S. Calas

Densification kinetics and structural evolution during sintering of silica aerogel

A silica aerogel was sintered at 1050°C, and the effect of densification on the pore structure was determined by nitrogen sorption. Based on the initial pore size distribution (psd) of the aerogel, the kinetics of densification and the evolution of the psd were calculated using the theory of viscous sintering. If the psd is ignored, and the sintering behavior is predicted using the average pore size, then the agreement with measurements is not very good. However, when the actual psd is used in the calculation, then the predictions are excellent for density versus time, surface area and mean pore size versus density, and psd versus time. The quality of the fit depends on the constitutive laws describing the response of the porous material to stresses; the best results are obtained using the laws originally derived for the cylinder model. The power-laws that describe the density dependence of the elastic modulus of aerogels do not seem to apply to the viscosity; reasons for this dependence are discussed.

Textural properties of densified aerogels

Silica aerogels were subjected to isostatic pressure using a Hg porosimeter. Nitrogen adsorption experiments were performed to estimate specific surface area, porous volume and pore size distribution. In a same way, gas permeability measurements have been carried out. During the first stages of compression, the specific surface area seems to be constant. The difference between the total pore volume and that measured by the BJH method (using the desorption part of the isotherm) is less important in compressed aerogels than in sintered ones. Permeability decrease with densification is faster in partially compressed aerogels. This behavior is correlated to disappearance of largest pores and has been associated to the evolution of the pore size distribution which evolves toward smaller pore diameters.

Brillouin scattering study of sintered and compressed aerogels

Elastic properties of densified aerogels were investigated by Brillouin light scattering in silica aerogels densified by viscous sintering and isostatic compression. Sound velocity and acoustic attenuation characterize the evolution of the elastic properties vs. the bulk density for the two sets of samples. Elastic modulus increases strongly during sintering while the attenuation α decreases, which is coherent with a larger connectivity in the solid network. Viscous flow sintering creates new siloxane bonds, eliminates pores and as expected, the aerogel stiffens. Compressed aerogel has a completely different behavior. In the low pressure range, elastic modulus decreases and α rises. This is attributed to breakage of links between clusters during compression. Weakening of the aerogels is the consequence of large strain of the solid network. For higher pressure, the density increase is accompanied by stiffening, suggesting that condensation occurs more than link breakage.

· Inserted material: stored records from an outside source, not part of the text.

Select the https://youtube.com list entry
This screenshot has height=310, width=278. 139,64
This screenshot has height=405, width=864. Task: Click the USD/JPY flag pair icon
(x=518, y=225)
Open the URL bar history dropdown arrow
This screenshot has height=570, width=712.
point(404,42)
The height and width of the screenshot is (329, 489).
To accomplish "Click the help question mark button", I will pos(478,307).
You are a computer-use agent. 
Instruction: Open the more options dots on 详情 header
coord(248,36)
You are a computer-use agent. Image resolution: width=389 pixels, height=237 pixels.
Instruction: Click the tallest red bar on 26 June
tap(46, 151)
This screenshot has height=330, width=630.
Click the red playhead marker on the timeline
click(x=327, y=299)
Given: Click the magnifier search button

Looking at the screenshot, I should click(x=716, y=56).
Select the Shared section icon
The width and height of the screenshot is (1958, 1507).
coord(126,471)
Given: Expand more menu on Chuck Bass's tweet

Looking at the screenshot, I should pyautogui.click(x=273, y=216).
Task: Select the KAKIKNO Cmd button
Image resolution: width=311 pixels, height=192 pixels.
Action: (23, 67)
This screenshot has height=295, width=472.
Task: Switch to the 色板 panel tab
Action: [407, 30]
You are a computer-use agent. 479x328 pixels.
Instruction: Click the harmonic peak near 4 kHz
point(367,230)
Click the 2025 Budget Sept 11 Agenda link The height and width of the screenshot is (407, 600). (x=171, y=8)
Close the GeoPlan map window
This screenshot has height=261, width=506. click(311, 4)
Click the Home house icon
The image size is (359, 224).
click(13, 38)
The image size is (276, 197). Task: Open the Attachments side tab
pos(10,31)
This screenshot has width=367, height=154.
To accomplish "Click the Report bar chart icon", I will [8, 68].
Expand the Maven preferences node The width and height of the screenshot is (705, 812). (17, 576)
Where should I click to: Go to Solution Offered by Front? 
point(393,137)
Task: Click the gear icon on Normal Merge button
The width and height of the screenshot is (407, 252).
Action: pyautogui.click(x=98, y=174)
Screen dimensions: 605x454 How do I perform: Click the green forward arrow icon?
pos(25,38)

Effect of oxidation treatment on the crack propagation rate of aerogels

Abstract Typical silica aerogels obtained by alcohol supercritical drying are hydrophobic. After a low temperature heat treatment below 400°C, they become hydrophilic. The temperature of this heat treatment may increase the network connectivity by establishing new siloxane bonds. On the microscopic scale, this process induces a very small shrinkage during which the silica backbone strengthens and approaches that of pure porous silica. Silica aerogels, whatever the nature of their surface, hydrophobic or hydrophilic, exhibit a stress corrosion effect as previously reported. A comparison of the subcritical crack growth rates of differently heat treated aerogels is given. The experimental investigations are carried out under a controlled moisture of 50% RH using the double cleavage drilled compression (DCDC) technique. The crack length is optically measured within the range 10−10– 10 −5 m s −1 . For a given stress intensity factor KI, we observe in the stress corrosion domain that hydrophobic aerogels display a very low crack rate. This rate increases with the amount of surface silanols. For higher oxidation temperatures, the number of surface silanols decreases inducing a lowering of the crack rate.

Mechanical Strength Evolution from Aerogels to Silica Glass

The mechanical strength of silica aerogels and partially densified silica aerogels are investigated. This material allows the study of properties over a great range of porosity (0–95%). The experiments are performed in tension using a bending test. The mechanical strength increases by a 4 orders of magnitude over the whole range of porosity. The results are analyzed using two geometrical models (spheres and cylinder models) which account for the mean porosity properties of the materials and allows the mechanical strength evolution from aerogels to silica glass to be modelled.

From Nanocomposite Aerogels to Glass Ceramics for Nuclear Wastes Containment

Nanocomposite aerogel is proposed as a host matrix for the synthesis of glass ceramics. The large porosity is used as a sponge to incorporate chemical species getting a two phases material. We describe the steps of the synthesis of glass ceramics for nuclear waste containment, from nanocomposite aerogels loaded with actinides surrogates (Ce and Nd). The glass synthesis is obtained without melting, by a control of several solid phase transformations: sintering, viscous flow, crystallization and foaming. Thanks to their high resistance to thermal shock and water corrosion, these glass ceramics are certainly good candidates as actinides containment materials.